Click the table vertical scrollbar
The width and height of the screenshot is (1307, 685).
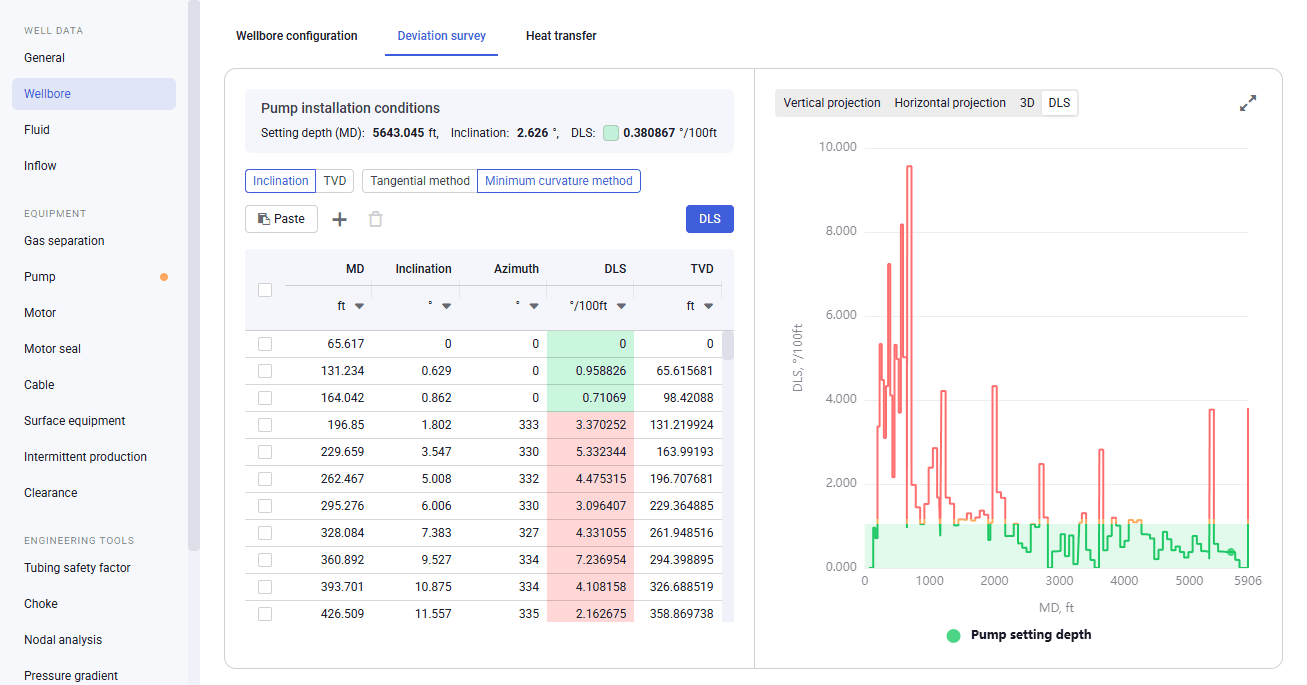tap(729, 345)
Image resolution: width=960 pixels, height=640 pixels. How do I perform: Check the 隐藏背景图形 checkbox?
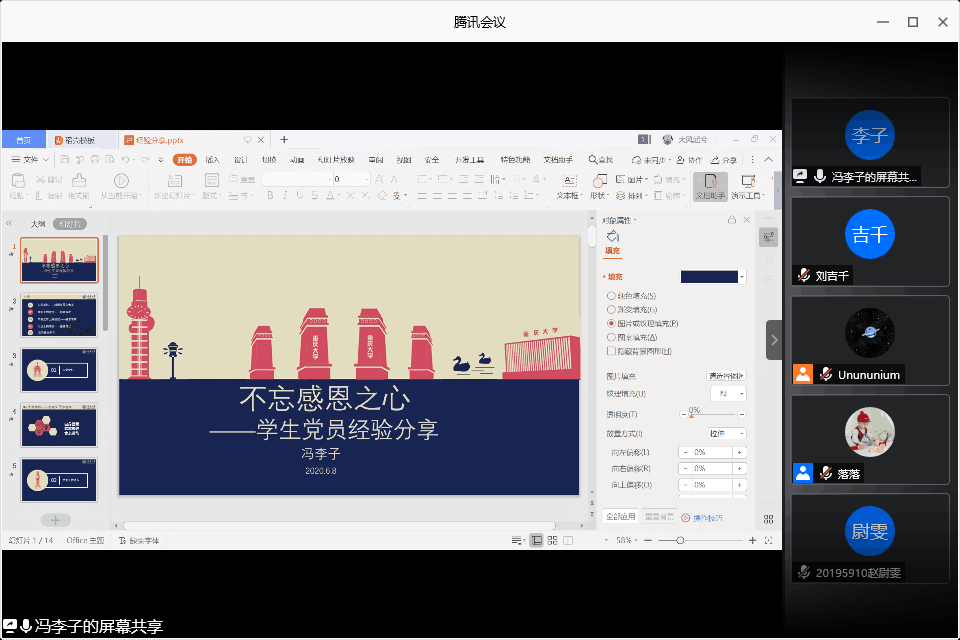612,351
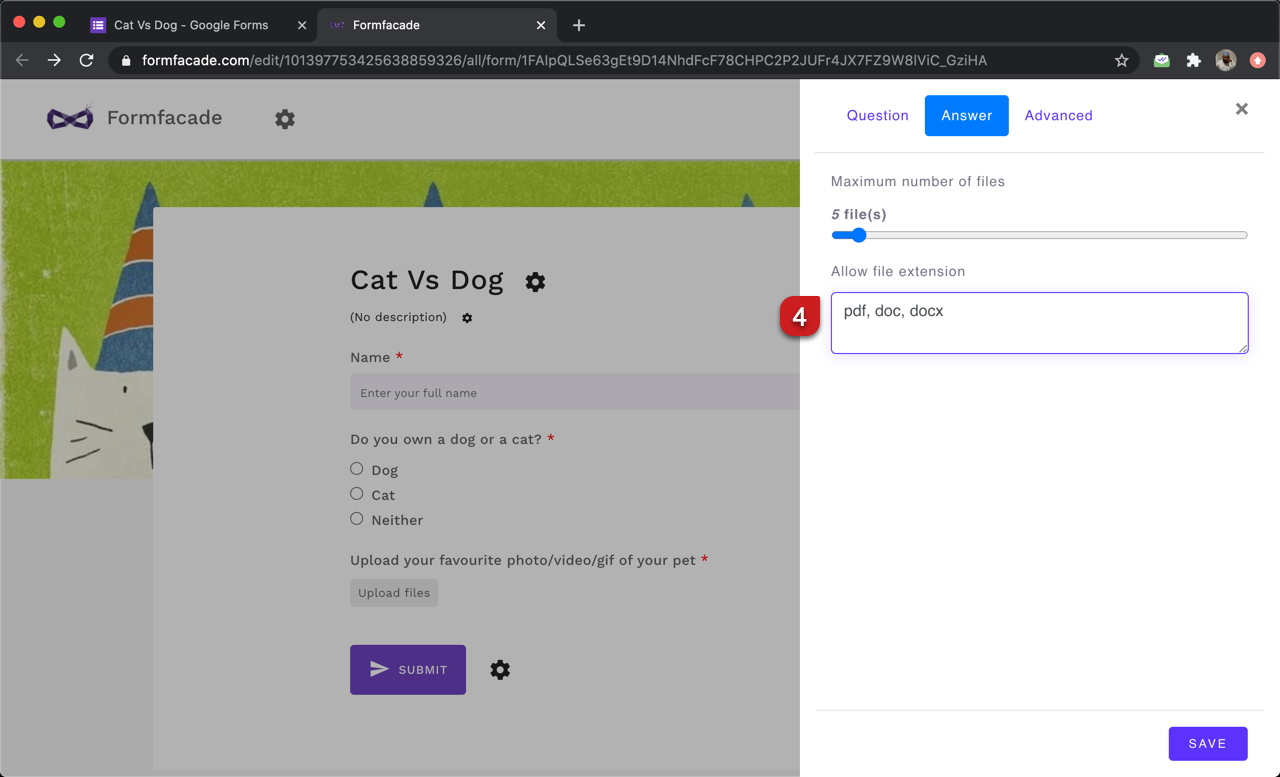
---
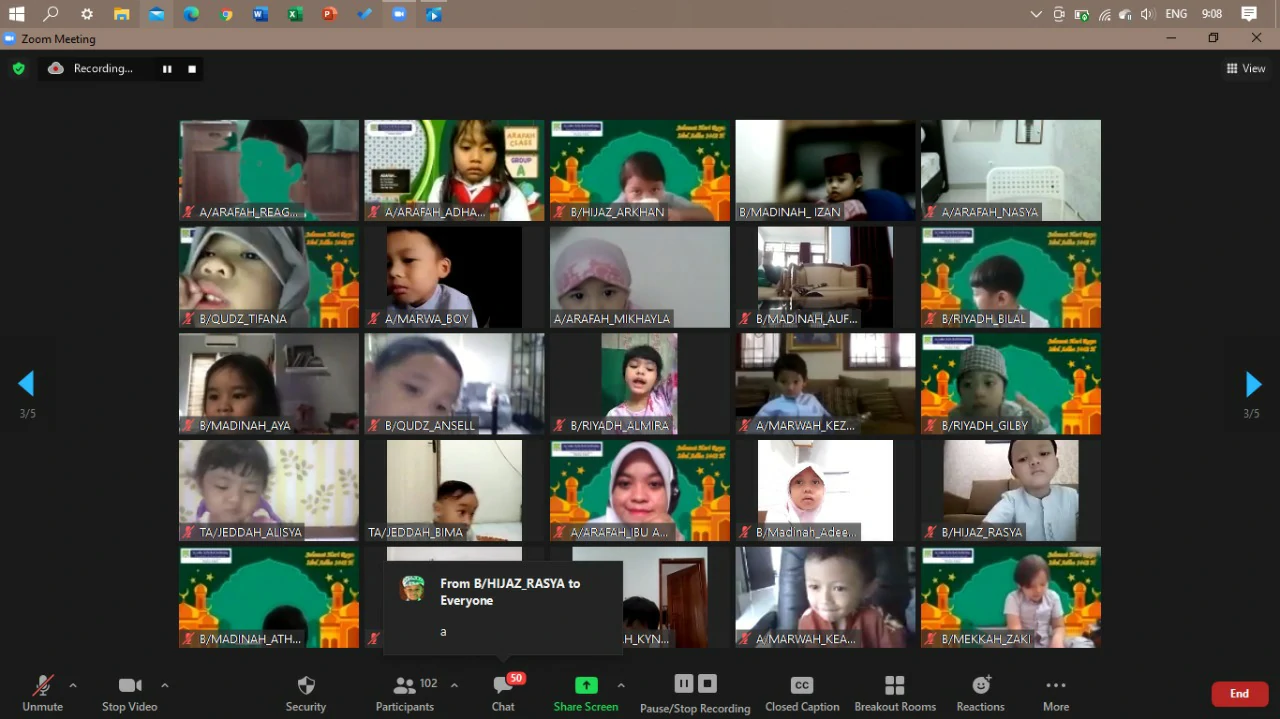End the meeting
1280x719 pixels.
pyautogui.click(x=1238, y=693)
---
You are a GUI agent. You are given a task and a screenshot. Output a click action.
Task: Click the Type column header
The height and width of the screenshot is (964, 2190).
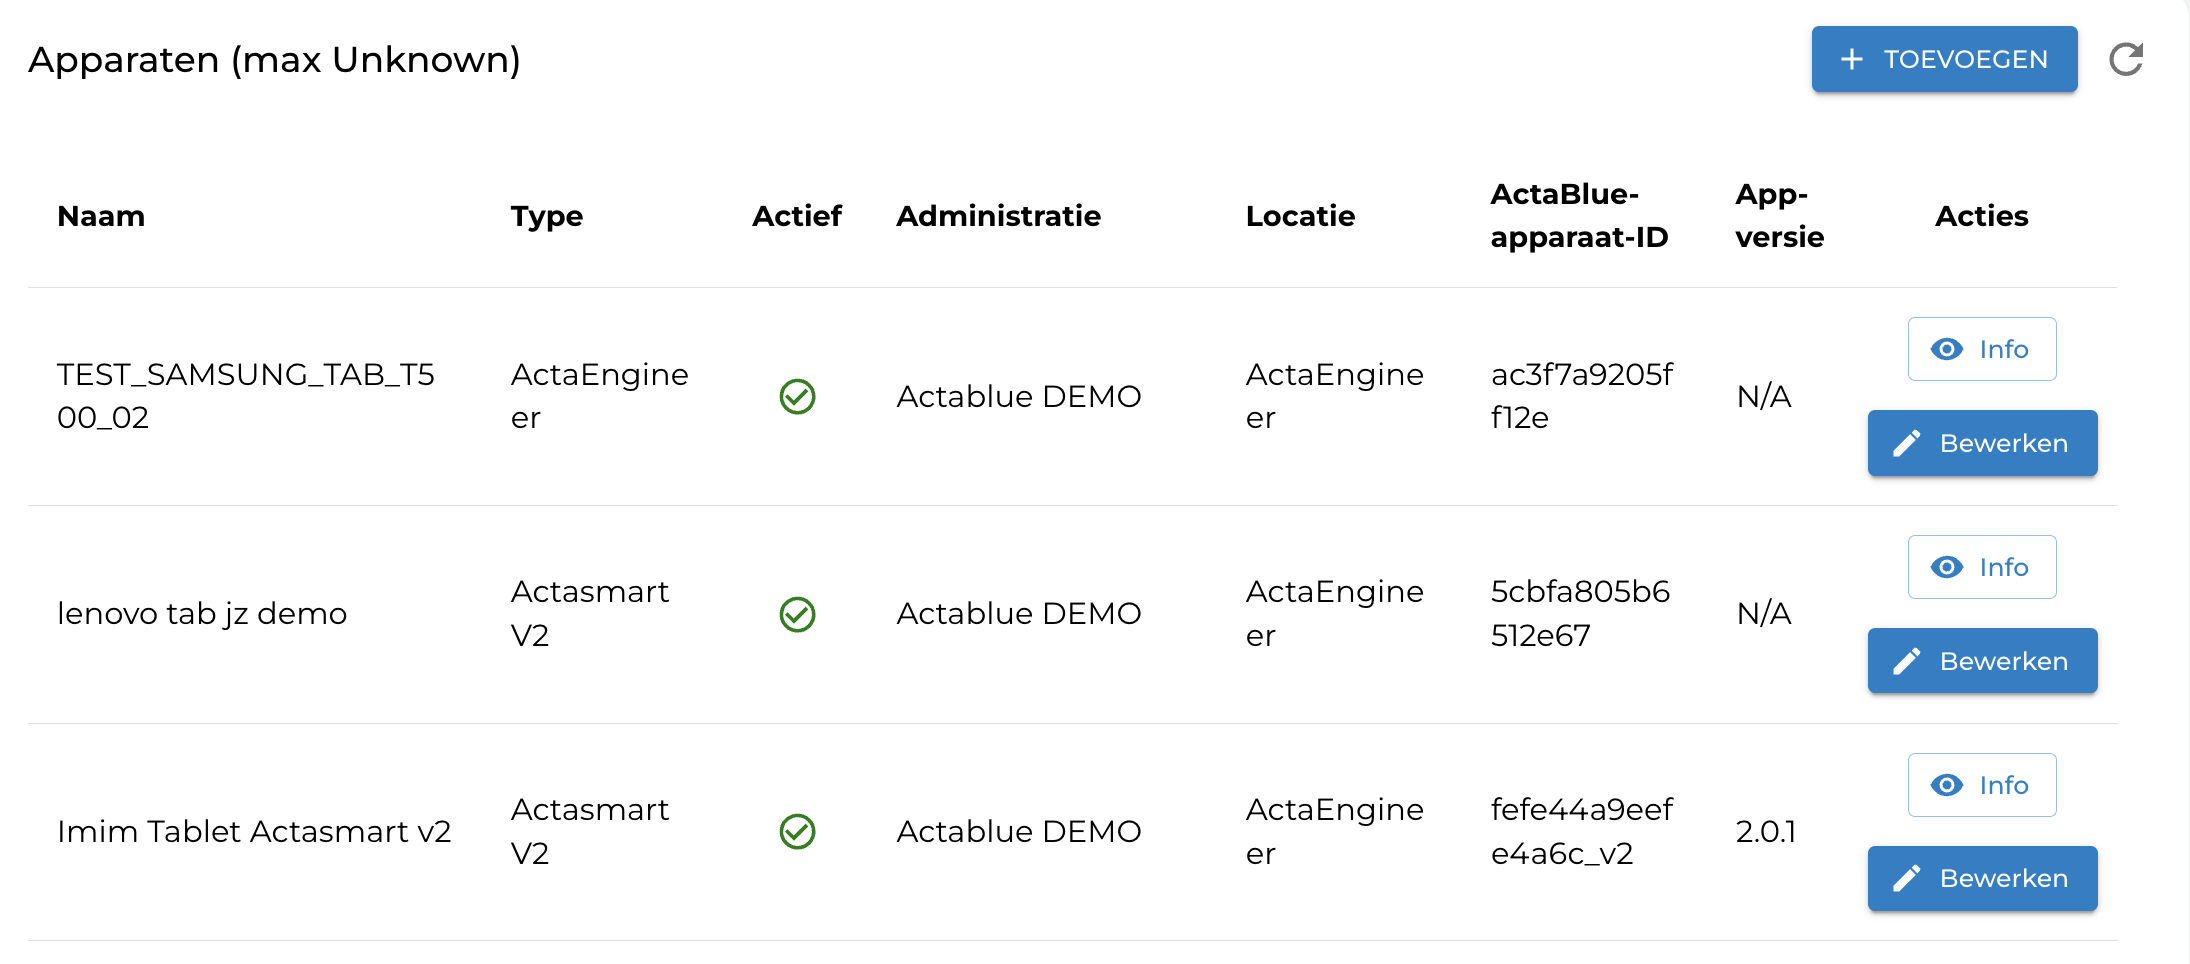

THE TASK:
Among the lines above, repeat exactly those from the line with "You are a GUI" to the line with "The height and", counting both ends.

RESULT OF THIS EXERCISE:
You are a GUI agent. You are given a task and a screenshot. Output a click action.
Task: Click the Type column header
The height and width of the screenshot is (964, 2190).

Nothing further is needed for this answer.